Riccardo Santovito

Personal information
- Date of birth: 6 October 1999 (age 26)
- Place of birth: Rome, Italy
- Height: 1.83 m (6 ft 0 in)
- Position: Centre-back

Team information
- Current team: Acireale

Youth career
- 0000–2015: Carso
- 2015–2017: Latina
- 2017–2018: Parma

Senior career*
- Years: Team / Apps / (Gls)
- 2018–2019: Parma / 0 / (0)
- 2018–2019: → Lucchese (loan) / 10 / (0)
- 2019–2021: Reggiana / 3 / (0)
- 2020: → Rimini (loan) / 2 / (0)
- 2020–2021: → Renate (loan) / 13 / (0)
- 2021–2022: Flaminia / 19 / (0)
- 2022–2024: Trastevere / 59 / (2)
- 2024–2025: Sestri Levante / 0 / (0)
- 2025–: Acireale / 0 / (0)

= Riccardo Santovito =

Italian footballer

Riccardo Santovito (born 6 October 1999) is an Italian football player who plays for Serie D club Acireale.

Saved entries:
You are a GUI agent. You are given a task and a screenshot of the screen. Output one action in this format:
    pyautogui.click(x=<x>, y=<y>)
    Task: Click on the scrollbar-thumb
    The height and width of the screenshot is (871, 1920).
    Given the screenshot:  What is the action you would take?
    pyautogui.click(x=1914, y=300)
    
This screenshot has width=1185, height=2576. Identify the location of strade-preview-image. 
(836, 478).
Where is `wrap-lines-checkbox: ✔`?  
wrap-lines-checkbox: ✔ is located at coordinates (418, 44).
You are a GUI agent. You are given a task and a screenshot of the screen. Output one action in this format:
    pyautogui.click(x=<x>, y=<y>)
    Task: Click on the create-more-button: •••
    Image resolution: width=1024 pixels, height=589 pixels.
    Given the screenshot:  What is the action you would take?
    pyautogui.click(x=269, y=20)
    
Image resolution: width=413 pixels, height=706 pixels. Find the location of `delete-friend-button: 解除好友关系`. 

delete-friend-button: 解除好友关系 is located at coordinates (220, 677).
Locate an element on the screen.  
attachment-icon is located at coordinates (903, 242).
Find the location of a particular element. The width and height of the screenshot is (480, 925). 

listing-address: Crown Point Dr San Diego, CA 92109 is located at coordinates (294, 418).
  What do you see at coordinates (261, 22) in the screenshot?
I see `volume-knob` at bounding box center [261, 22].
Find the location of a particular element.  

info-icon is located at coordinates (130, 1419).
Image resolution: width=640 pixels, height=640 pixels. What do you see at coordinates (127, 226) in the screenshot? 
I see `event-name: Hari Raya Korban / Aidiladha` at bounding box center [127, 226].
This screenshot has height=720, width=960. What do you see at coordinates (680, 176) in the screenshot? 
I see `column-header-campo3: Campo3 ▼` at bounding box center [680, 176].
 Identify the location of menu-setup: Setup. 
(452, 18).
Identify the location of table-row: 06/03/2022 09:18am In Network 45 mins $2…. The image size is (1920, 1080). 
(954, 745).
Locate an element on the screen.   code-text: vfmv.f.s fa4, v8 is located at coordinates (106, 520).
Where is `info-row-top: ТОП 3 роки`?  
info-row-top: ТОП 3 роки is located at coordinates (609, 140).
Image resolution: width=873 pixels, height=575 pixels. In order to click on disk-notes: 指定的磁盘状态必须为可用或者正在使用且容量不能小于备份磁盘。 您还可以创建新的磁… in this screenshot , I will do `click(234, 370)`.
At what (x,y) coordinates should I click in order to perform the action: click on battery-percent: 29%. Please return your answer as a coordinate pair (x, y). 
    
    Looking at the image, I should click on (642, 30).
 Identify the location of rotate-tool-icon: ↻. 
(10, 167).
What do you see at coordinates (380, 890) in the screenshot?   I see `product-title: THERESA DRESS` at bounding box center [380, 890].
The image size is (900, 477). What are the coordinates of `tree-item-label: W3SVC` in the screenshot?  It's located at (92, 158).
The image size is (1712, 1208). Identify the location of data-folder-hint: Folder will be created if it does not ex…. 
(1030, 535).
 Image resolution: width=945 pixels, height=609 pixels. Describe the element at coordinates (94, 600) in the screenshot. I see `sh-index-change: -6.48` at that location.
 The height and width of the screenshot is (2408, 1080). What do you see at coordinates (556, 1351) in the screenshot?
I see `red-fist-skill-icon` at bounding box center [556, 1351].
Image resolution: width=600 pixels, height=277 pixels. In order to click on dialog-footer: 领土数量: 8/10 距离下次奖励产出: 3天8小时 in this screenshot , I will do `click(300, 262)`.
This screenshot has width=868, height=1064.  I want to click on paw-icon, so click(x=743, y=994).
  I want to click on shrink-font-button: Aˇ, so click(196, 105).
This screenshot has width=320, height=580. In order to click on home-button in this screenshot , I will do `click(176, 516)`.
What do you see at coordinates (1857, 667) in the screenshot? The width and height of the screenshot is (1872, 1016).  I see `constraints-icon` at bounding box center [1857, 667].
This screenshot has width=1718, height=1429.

→ **REQUIRED WORK**:
1 - What position does the Riccardo Santovito profile list for him?
2 - Continue the Riccardo Santovito profile from the point where it ends.

→ **RESPONSE LIST**:
1 - Centre-back

2 -
==Club career==
On 25 July 2017, he joined Parma youth team.

For the 2018–19 season, he joined Serie C club Lucchese on a season-long loan. He made his Serie C debut for Lucchese on 18 October 2018 in a game against Arzachena, as a starter.

On 20 January 2020, he moved on loan to Rimini.

On 5 October 2020, he was loaned by Reggiana to Renate. In the 2021-22 season, Santovito played for Flaminia, while he in September 2022 joined Trastevere.

On 7 July 2024, Santovito signed a one-season contract with Sestri Levante.